_Problem statement_
Below are records; reproduce exactly the lines from the one that has "Nioh 3 version" through the one that has "Identify the click", ends included, and nothing more.

_Exercise inputs_

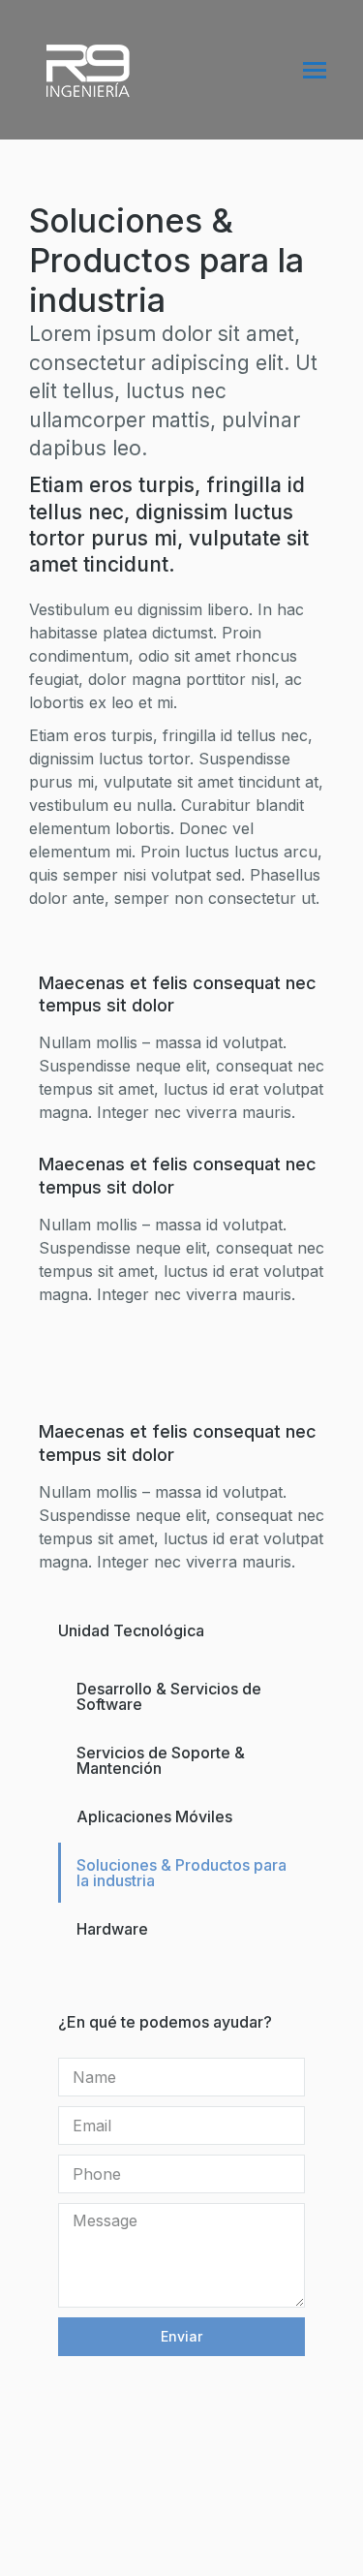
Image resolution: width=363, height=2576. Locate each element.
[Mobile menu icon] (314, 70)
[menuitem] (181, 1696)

* * *

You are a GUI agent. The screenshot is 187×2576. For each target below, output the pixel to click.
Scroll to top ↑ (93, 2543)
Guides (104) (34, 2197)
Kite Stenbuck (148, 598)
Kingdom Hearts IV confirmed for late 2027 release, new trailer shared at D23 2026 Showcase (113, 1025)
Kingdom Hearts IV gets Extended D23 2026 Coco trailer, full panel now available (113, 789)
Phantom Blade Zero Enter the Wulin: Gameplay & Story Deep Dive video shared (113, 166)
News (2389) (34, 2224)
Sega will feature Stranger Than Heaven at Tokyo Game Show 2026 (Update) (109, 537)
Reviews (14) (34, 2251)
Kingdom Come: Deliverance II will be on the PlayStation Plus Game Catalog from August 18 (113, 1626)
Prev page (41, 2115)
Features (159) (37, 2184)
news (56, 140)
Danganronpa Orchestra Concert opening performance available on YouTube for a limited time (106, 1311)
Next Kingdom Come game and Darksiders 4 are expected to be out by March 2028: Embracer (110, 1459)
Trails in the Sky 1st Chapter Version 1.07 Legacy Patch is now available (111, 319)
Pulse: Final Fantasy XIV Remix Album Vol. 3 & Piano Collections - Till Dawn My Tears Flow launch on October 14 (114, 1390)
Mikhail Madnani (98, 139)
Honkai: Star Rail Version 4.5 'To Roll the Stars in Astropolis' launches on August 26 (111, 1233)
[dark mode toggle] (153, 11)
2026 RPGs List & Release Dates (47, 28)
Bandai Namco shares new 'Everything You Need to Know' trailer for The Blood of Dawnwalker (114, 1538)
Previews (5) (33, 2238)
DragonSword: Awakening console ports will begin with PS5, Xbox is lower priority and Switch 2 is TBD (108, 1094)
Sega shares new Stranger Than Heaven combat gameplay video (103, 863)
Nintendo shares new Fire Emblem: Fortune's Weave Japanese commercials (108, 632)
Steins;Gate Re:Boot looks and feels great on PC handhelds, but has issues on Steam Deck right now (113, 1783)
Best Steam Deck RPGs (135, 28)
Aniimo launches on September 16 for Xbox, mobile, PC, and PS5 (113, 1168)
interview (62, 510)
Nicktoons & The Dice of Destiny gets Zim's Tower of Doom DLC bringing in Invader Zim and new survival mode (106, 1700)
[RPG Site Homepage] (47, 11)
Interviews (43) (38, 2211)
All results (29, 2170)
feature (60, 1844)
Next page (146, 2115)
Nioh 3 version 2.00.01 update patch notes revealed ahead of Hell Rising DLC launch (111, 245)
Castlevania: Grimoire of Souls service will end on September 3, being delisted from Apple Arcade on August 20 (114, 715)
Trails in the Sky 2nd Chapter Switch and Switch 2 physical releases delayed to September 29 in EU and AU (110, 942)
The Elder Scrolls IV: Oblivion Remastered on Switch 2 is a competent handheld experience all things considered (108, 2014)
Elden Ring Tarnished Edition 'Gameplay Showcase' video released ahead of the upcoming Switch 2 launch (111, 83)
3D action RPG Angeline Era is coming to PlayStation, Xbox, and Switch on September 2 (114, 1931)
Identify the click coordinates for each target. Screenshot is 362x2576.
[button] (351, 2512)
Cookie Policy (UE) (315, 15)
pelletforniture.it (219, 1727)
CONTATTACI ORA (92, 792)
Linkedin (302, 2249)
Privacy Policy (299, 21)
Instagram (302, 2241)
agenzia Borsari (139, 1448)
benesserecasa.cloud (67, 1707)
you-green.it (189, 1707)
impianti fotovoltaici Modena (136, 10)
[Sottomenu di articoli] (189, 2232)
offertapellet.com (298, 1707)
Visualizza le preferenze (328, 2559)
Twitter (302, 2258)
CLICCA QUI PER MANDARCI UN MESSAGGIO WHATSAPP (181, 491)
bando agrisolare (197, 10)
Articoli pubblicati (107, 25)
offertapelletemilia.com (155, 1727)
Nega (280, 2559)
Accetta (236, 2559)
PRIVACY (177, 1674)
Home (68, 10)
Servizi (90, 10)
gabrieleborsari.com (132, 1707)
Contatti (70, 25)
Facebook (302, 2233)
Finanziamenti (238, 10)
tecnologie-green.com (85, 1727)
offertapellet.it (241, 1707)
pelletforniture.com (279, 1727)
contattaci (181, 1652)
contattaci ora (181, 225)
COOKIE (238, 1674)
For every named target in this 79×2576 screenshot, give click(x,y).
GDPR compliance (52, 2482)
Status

_Task solution_
Nioh 3 version 2.00.01 update patch notes revealed ahead of Hell Rising DLC launch (111, 245)
Castlevania: Grimoire of Souls service will end on September 3, being delisted from Apple Arcade on August 20 (114, 715)
Trails in the Sky 2nd Chapter Switch and Switch 2 physical releases delayed to September 29 in EU and AU (110, 942)
The Elder Scrolls IV: Oblivion Remastered on Switch 2 is a competent handheld experience all things considered (108, 2014)
Elden Ring Tarnished Edition 'Gameplay Showcase' video released ahead of the upcoming Switch 2 launch (111, 83)
3D action RPG Angeline Era is coming to PlayStation, Xbox, and Switch on September 2 (114, 1931)
Identify the click coordinates for each target. Screenshot is 362x2576.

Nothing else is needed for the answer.